Stored data entries
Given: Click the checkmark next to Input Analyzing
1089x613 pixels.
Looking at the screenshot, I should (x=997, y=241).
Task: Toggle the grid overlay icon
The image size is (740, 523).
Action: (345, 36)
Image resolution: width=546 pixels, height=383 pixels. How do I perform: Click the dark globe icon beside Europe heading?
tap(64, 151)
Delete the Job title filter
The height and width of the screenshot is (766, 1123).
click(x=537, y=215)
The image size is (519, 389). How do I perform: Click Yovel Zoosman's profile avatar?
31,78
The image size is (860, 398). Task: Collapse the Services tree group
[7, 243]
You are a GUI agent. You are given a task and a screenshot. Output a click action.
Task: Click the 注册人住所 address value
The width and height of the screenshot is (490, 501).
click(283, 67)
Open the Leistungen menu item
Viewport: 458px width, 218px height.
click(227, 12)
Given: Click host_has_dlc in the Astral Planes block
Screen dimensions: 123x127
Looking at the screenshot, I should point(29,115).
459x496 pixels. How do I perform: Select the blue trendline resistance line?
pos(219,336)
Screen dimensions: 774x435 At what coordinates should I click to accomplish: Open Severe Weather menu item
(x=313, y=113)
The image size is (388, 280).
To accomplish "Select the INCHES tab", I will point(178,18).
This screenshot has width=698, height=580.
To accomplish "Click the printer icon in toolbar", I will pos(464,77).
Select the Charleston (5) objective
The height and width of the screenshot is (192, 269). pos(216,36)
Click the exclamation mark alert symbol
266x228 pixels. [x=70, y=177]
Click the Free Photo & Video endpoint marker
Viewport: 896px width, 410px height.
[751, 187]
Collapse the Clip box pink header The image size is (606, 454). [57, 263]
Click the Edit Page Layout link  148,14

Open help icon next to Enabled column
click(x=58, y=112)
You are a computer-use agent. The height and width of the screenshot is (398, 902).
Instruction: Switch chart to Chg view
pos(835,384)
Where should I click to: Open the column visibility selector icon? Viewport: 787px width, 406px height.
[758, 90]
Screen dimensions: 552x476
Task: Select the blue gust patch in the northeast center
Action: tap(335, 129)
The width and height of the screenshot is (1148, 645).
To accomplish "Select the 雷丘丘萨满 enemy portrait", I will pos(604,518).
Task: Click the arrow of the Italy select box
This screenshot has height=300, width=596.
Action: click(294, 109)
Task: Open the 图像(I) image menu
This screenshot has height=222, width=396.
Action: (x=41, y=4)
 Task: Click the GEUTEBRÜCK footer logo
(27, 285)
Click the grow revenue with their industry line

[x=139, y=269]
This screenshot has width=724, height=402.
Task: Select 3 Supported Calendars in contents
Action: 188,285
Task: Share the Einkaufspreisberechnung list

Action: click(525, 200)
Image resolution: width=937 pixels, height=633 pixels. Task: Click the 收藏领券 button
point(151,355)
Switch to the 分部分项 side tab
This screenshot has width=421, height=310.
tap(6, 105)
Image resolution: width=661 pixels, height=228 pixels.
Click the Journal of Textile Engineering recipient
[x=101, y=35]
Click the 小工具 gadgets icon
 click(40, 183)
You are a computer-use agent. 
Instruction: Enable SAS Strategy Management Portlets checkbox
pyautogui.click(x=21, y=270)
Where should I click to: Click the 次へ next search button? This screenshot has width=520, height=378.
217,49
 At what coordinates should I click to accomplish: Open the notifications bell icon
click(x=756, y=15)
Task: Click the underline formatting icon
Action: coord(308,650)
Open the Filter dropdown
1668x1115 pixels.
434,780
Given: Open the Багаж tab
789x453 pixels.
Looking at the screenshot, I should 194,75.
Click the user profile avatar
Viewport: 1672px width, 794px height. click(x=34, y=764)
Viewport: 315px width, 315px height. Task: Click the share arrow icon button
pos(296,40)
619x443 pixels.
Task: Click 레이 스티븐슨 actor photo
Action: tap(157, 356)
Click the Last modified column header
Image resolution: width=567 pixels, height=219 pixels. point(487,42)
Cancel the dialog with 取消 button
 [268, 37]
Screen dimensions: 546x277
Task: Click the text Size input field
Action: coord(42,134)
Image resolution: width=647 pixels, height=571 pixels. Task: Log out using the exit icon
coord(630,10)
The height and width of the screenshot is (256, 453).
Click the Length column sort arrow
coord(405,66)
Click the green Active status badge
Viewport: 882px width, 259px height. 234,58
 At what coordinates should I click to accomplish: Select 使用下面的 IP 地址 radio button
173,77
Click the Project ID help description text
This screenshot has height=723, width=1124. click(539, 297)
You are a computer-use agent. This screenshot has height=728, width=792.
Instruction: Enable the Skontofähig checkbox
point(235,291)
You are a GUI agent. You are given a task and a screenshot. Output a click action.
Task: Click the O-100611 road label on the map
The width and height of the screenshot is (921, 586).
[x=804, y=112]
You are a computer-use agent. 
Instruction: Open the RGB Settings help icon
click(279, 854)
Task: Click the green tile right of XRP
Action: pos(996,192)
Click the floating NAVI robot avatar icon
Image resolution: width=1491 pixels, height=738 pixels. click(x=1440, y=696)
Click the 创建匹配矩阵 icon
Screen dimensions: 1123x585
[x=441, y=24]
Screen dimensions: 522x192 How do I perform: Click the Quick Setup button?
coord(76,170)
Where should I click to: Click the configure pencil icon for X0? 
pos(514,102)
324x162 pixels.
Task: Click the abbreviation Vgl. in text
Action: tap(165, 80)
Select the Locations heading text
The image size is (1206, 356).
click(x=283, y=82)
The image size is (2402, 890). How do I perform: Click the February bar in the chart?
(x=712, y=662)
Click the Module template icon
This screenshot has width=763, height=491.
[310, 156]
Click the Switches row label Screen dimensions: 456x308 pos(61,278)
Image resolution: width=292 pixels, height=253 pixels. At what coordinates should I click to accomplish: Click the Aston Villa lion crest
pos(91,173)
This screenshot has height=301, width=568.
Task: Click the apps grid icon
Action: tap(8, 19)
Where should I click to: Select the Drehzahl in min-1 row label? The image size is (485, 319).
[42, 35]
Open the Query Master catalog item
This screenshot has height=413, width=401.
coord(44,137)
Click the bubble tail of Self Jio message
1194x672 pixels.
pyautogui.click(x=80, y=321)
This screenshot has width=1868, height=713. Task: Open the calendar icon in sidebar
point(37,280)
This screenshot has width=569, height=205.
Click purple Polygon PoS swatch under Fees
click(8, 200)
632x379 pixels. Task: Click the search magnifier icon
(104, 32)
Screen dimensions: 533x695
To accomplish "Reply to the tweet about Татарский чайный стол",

* **Goal of the exercise**
Search the data above for the word "computer" and say how many lines contain it, giving only that number.

* **Written response**
4